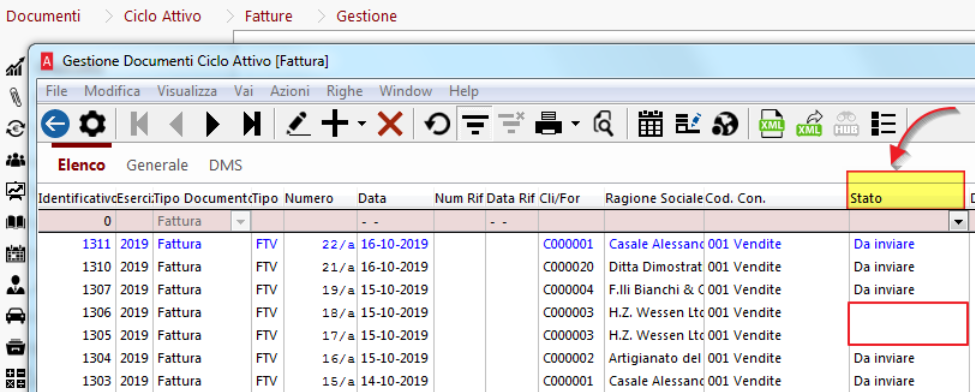Open the DMS tab

226,166
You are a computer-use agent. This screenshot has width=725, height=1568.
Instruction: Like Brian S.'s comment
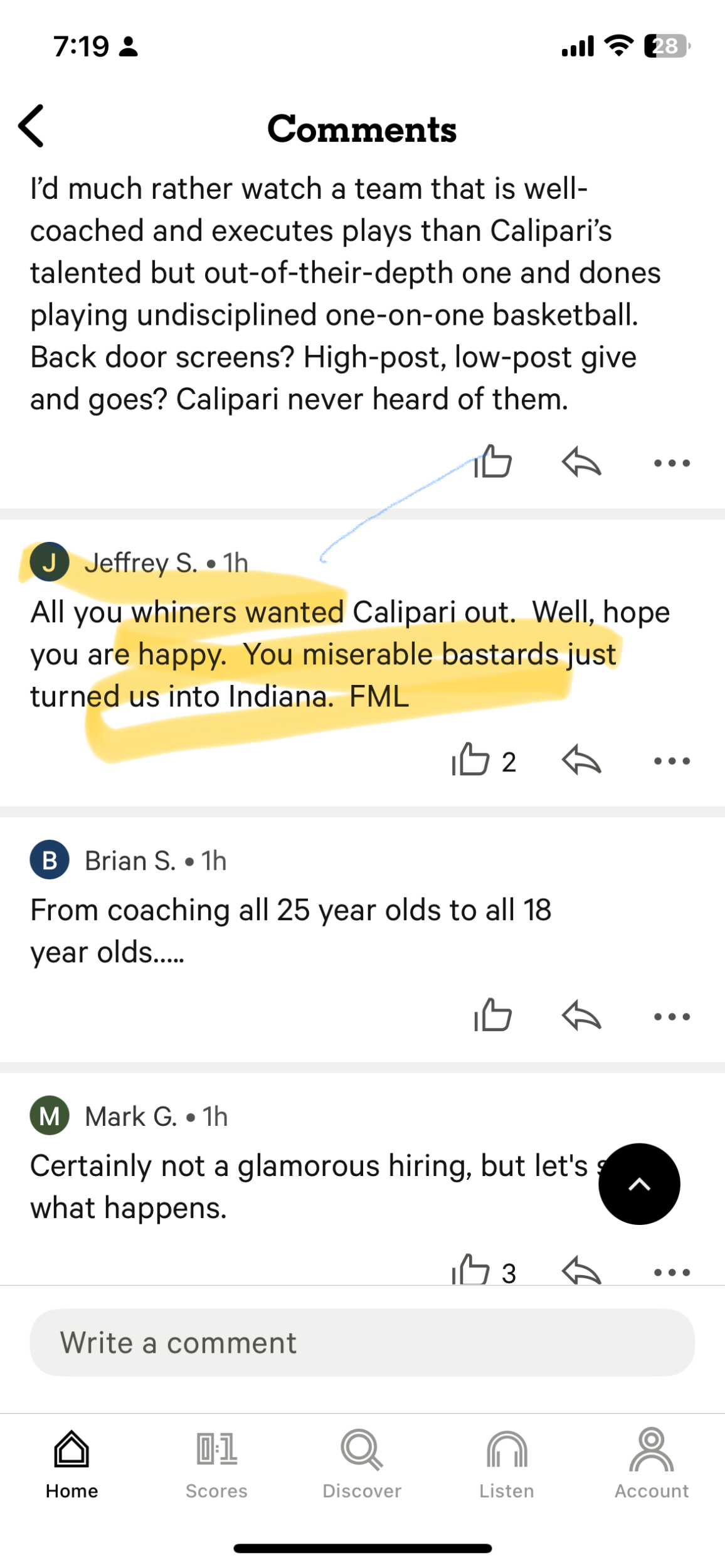(x=493, y=1016)
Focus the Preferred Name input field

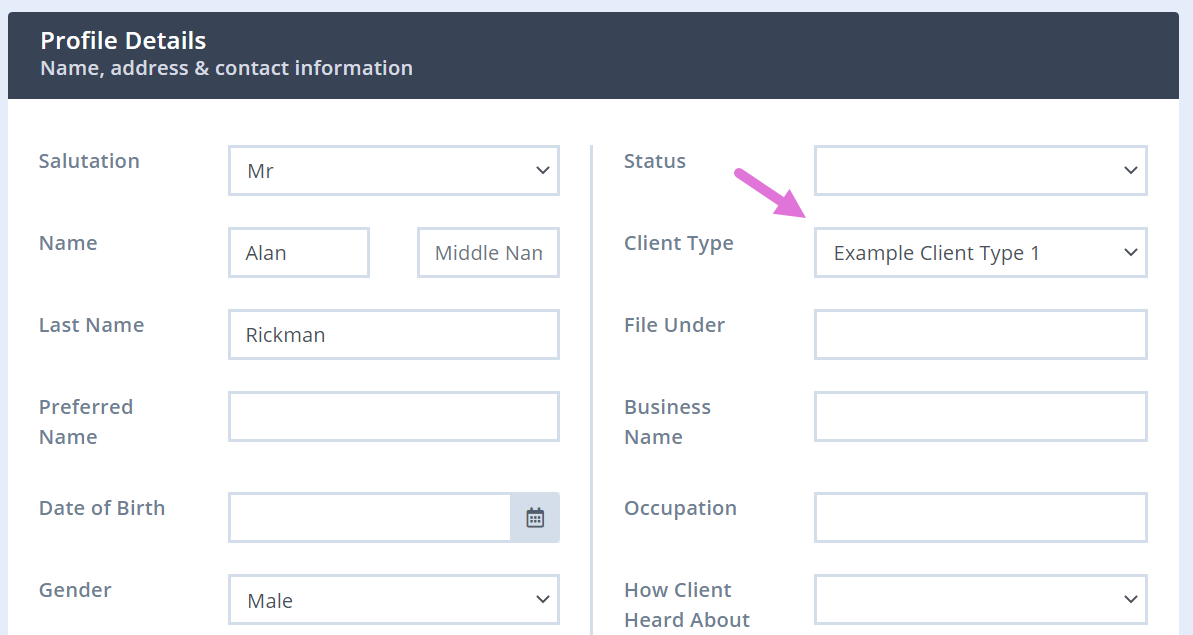393,416
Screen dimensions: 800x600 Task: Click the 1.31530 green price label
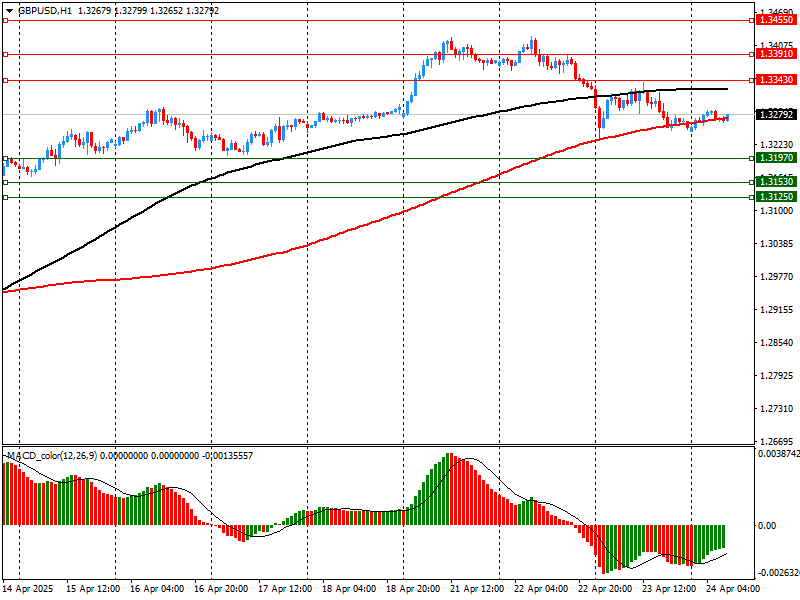[775, 182]
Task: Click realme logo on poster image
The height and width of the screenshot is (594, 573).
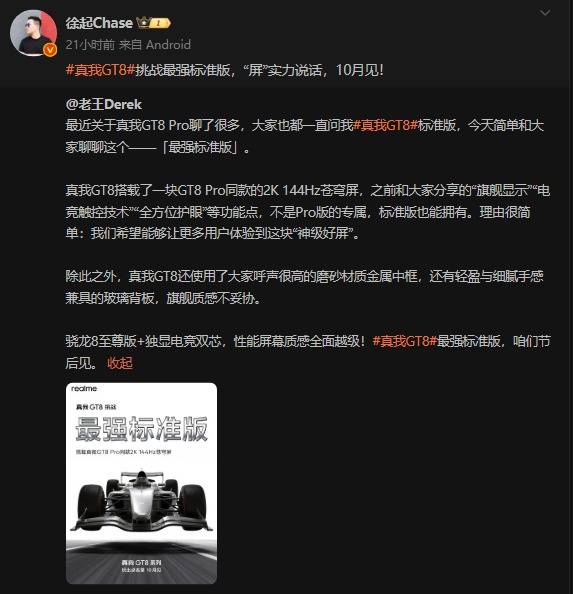Action: pos(84,389)
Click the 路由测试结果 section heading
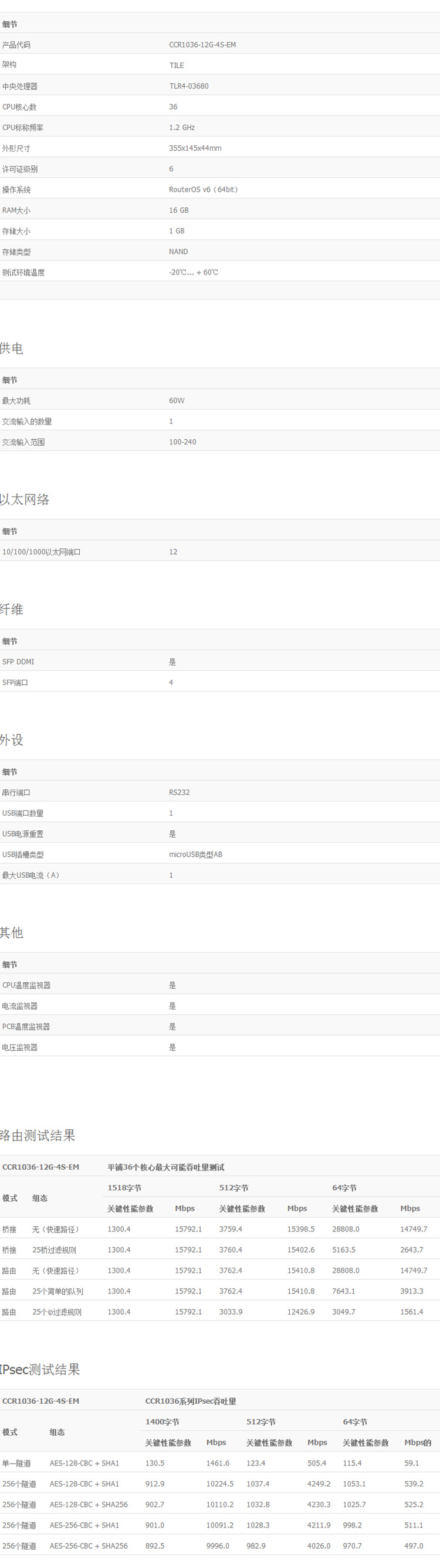 coord(38,1135)
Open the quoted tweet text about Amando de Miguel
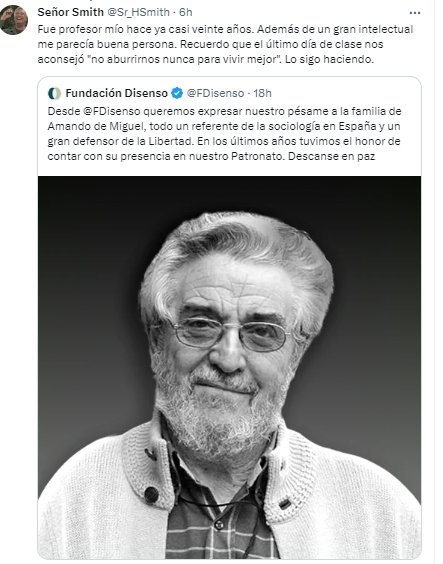The image size is (443, 564). pos(224,134)
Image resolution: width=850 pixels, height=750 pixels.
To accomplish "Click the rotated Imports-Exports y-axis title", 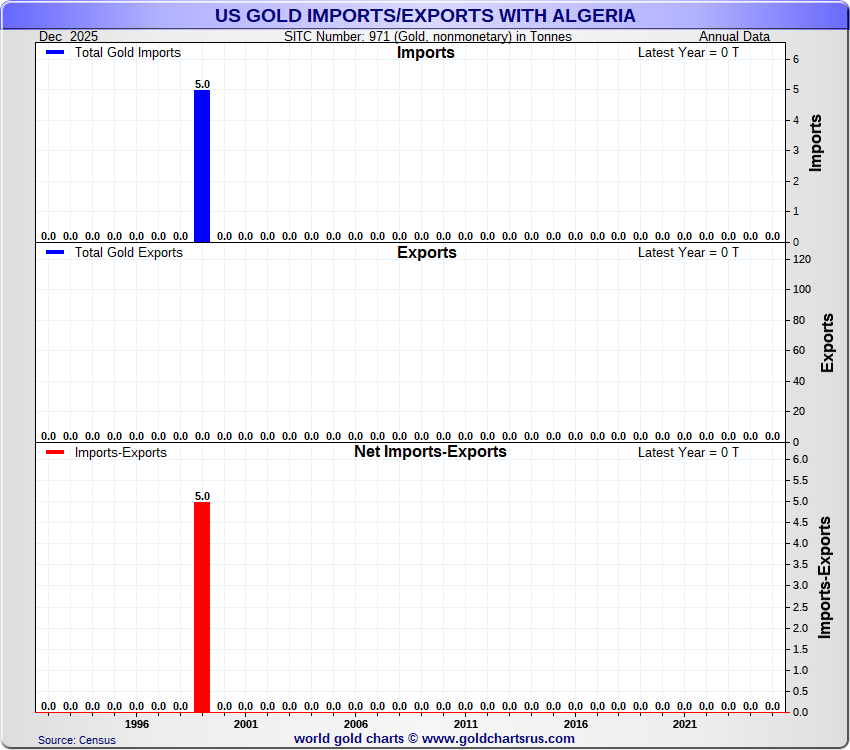I will point(826,578).
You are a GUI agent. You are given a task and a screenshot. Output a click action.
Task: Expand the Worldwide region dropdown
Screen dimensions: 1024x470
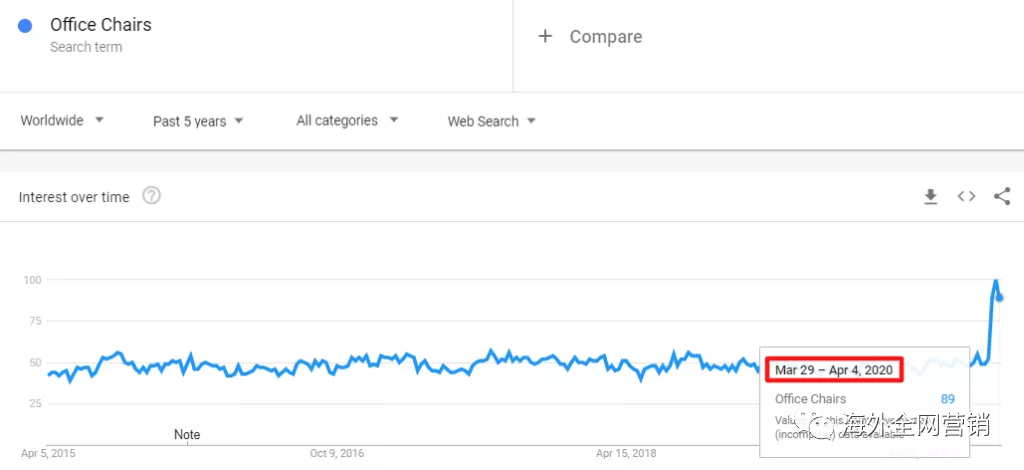point(62,121)
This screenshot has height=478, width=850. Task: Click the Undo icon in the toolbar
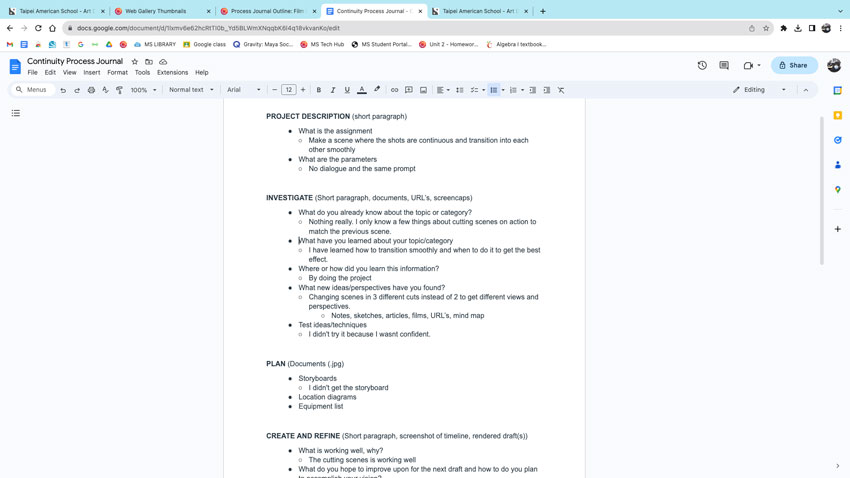[x=63, y=90]
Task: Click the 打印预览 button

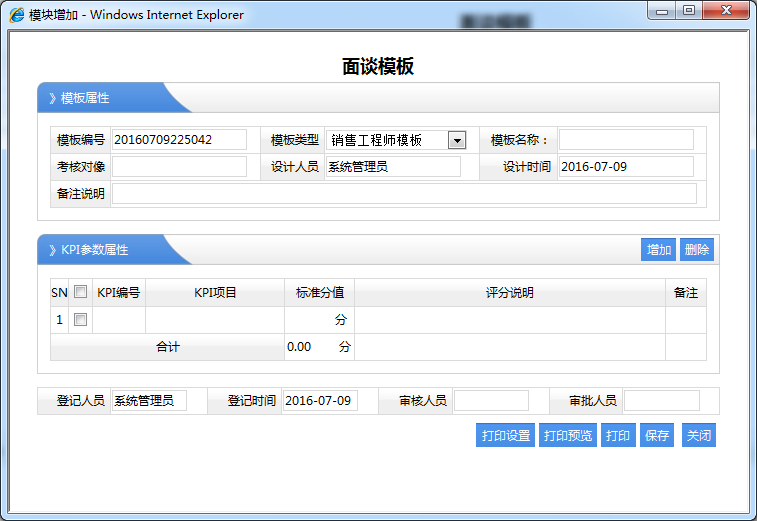Action: pos(568,436)
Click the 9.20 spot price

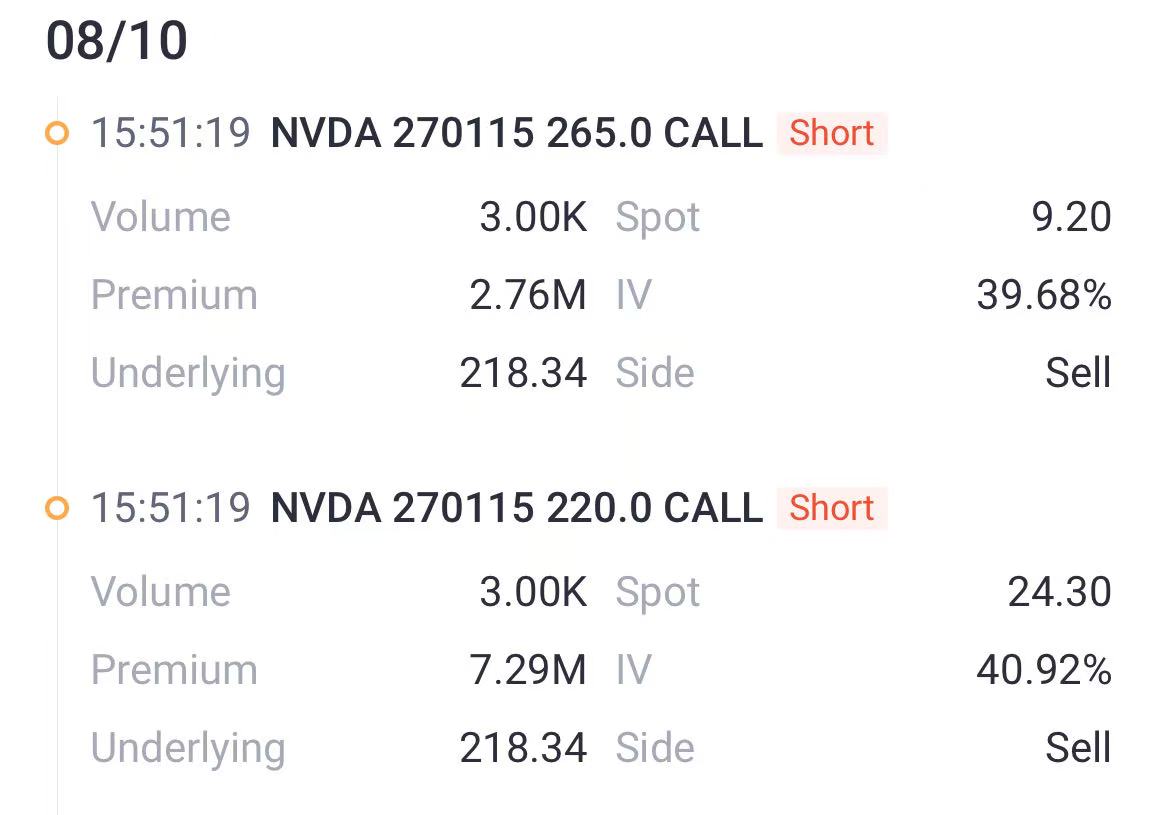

- _TASK INSTRUCTIONS_
Could you return the lines in the entries above that contain "agent"?

- _SOLUTION_
You are a computer-use agent. This screenshot has width=725, height=1568.
You are a GUI agent. You are given a task and a screenshot. Output a click action.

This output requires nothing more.